EXERCISE DETAILS = Output the data below only from the line containing "Viewport: 316px width, 341px height." up to and including the line containing "Task: Select the row 14 header", exact and with the pictures left out.

Stored data
##############################

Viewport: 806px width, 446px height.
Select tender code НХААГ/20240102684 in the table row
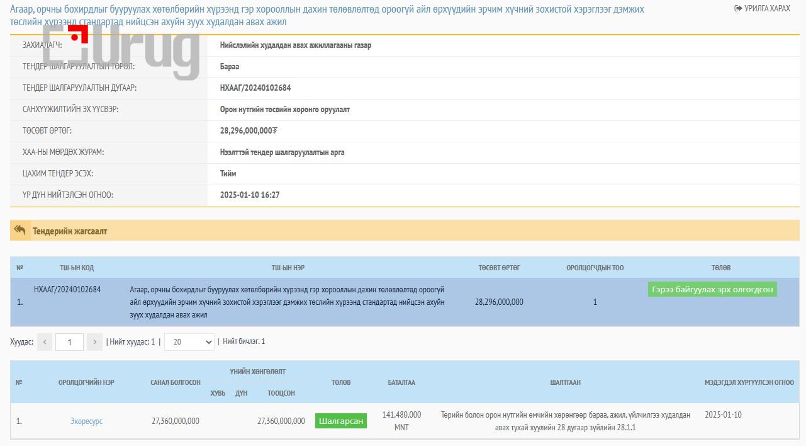click(67, 290)
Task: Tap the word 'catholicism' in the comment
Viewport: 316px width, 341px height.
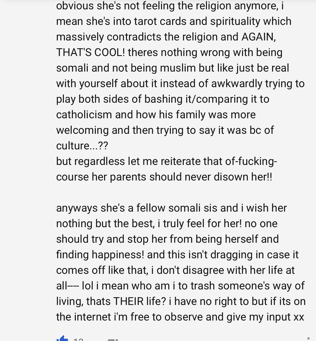Action: [x=84, y=115]
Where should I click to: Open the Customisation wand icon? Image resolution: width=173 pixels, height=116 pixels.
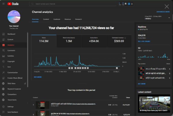3,72
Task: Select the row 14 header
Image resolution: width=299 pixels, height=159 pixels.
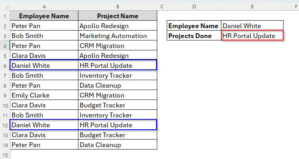Action: click(5, 145)
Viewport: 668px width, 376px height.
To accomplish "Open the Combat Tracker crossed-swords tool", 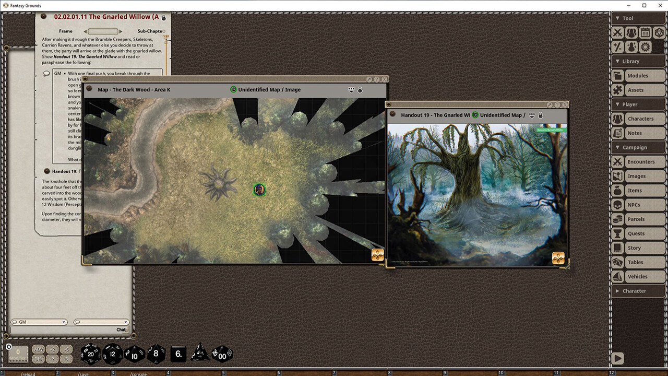I will pyautogui.click(x=617, y=32).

##############################

EXERCISE RESPONSE =
Viewport: 316px width, 341px height.
Action: [x=84, y=115]
Where should I click to: Open the Customisation wand icon? Image resolution: width=173 pixels, height=116 pixels.
3,72
Task: Select the row 14 header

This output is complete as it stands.